**TASK STATEMENT:** Copy out the data in full, keeping each line exactly as it reads.

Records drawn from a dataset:
....

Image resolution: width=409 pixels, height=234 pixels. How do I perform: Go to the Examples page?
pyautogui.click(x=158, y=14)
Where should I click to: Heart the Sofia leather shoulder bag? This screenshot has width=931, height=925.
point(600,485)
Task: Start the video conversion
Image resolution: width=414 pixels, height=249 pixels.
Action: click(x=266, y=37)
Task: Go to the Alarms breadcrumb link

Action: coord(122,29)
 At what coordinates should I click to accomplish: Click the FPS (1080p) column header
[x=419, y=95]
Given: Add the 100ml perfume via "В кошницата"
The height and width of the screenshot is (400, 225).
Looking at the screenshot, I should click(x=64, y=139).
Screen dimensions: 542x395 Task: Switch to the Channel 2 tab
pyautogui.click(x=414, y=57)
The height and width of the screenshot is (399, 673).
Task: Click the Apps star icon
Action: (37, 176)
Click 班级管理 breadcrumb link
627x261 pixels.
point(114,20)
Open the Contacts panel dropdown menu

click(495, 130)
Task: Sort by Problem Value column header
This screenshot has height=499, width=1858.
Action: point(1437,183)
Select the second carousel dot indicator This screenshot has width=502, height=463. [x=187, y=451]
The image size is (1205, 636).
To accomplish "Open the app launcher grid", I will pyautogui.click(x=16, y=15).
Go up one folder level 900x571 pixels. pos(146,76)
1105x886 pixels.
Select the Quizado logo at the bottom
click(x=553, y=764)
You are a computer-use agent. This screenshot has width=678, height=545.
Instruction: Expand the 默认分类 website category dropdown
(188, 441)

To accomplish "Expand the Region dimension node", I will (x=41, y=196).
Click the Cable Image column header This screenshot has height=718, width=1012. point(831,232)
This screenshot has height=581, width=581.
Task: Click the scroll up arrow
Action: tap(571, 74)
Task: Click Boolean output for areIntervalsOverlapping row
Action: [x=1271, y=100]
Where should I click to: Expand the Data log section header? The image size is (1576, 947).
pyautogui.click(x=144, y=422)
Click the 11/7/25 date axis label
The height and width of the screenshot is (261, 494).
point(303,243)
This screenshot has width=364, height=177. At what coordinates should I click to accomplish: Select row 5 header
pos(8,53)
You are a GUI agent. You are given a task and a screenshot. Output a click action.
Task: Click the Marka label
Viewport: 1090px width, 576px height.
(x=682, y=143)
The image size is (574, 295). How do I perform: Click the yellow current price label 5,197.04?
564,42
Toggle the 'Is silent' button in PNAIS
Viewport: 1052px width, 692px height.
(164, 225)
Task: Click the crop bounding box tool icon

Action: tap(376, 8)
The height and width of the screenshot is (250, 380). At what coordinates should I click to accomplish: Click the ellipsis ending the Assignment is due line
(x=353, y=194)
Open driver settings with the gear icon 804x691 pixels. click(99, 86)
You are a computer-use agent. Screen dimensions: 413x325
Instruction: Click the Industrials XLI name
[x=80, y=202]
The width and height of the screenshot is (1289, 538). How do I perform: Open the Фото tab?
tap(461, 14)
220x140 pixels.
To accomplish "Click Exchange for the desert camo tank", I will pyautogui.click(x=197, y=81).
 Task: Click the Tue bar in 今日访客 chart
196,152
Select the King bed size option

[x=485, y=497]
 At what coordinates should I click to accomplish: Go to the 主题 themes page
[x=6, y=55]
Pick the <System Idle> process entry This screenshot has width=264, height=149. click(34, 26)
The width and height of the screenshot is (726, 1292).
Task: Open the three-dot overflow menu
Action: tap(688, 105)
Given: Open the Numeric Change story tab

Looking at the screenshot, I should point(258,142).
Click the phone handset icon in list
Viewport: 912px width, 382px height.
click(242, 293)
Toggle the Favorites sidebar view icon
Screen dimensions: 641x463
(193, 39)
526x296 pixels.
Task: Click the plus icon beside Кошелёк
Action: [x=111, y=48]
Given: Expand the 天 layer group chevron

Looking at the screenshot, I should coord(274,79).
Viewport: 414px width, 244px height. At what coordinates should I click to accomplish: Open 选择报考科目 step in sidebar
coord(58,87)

....

**REPLY:**
Image resolution: width=409 pixels, height=234 pixels. How do I perform: Go to the Examples page?
pyautogui.click(x=158, y=14)
Where should I click to: Heart the Sofia leather shoulder bag? This screenshot has width=931, height=925.
point(600,485)
Task: Start the video conversion
Image resolution: width=414 pixels, height=249 pixels.
Action: click(x=266, y=37)
Task: Go to the Alarms breadcrumb link

Action: coord(122,29)
 At what coordinates should I click to accomplish: Click the FPS (1080p) column header
[x=419, y=95]
Given: Add the 100ml perfume via "В кошницата"
The height and width of the screenshot is (400, 225).
Looking at the screenshot, I should click(x=64, y=139).
Screen dimensions: 542x395 Task: Switch to the Channel 2 tab
pyautogui.click(x=414, y=57)
The height and width of the screenshot is (399, 673).
Task: Click the Apps star icon
Action: (37, 176)
Click 班级管理 breadcrumb link
627x261 pixels.
point(114,20)
Open the Contacts panel dropdown menu

click(495, 130)
Task: Sort by Problem Value column header
This screenshot has height=499, width=1858.
Action: point(1437,183)
Select the second carousel dot indicator This screenshot has width=502, height=463. [x=187, y=451]
The image size is (1205, 636).
To accomplish "Open the app launcher grid", I will pyautogui.click(x=16, y=15).
Go up one folder level 900x571 pixels. pos(146,76)
1105x886 pixels.
Select the Quizado logo at the bottom
click(x=553, y=764)
You are a computer-use agent. This screenshot has width=678, height=545.
Instruction: Expand the 默认分类 website category dropdown
(188, 441)

To accomplish "Expand the Region dimension node", I will (x=41, y=196).
Click the Cable Image column header This screenshot has height=718, width=1012. point(831,232)
This screenshot has height=581, width=581.
Task: Click the scroll up arrow
Action: tap(571, 74)
Task: Click Boolean output for areIntervalsOverlapping row
Action: [x=1271, y=100]
Where should I click to: Expand the Data log section header? The image size is (1576, 947).
pyautogui.click(x=144, y=422)
Click the 11/7/25 date axis label
The height and width of the screenshot is (261, 494).
point(303,243)
This screenshot has width=364, height=177. At what coordinates should I click to accomplish: Select row 5 header
pos(8,53)
You are a GUI agent. You are given a task and a screenshot. Output a click action.
Task: Click the Marka label
Viewport: 1090px width, 576px height.
(x=682, y=143)
The image size is (574, 295). How do I perform: Click the yellow current price label 5,197.04?
564,42
Toggle the 'Is silent' button in PNAIS
Viewport: 1052px width, 692px height.
(164, 225)
Task: Click the crop bounding box tool icon

Action: tap(376, 8)
The height and width of the screenshot is (250, 380). At what coordinates should I click to accomplish: Click the ellipsis ending the Assignment is due line
(x=353, y=194)
Open driver settings with the gear icon 804x691 pixels. click(99, 86)
You are a computer-use agent. Screen dimensions: 413x325
Instruction: Click the Industrials XLI name
[x=80, y=202]
The width and height of the screenshot is (1289, 538). How do I perform: Open the Фото tab?
tap(461, 14)
220x140 pixels.
To accomplish "Click Exchange for the desert camo tank", I will pyautogui.click(x=197, y=81).
 Task: Click the Tue bar in 今日访客 chart
196,152
Select the King bed size option

[x=485, y=497]
 At what coordinates should I click to accomplish: Go to the 主题 themes page
[x=6, y=55]
Pick the <System Idle> process entry This screenshot has width=264, height=149. click(34, 26)
The width and height of the screenshot is (726, 1292).
Task: Open the three-dot overflow menu
Action: tap(688, 105)
Given: Open the Numeric Change story tab

Looking at the screenshot, I should point(258,142).
Click the phone handset icon in list
Viewport: 912px width, 382px height.
click(242, 293)
Toggle the Favorites sidebar view icon
Screen dimensions: 641x463
(193, 39)
526x296 pixels.
Task: Click the plus icon beside Кошелёк
Action: [x=111, y=48]
Given: Expand the 天 layer group chevron

Looking at the screenshot, I should coord(274,79).
Viewport: 414px width, 244px height. At what coordinates should I click to accomplish: Open 选择报考科目 step in sidebar
coord(58,87)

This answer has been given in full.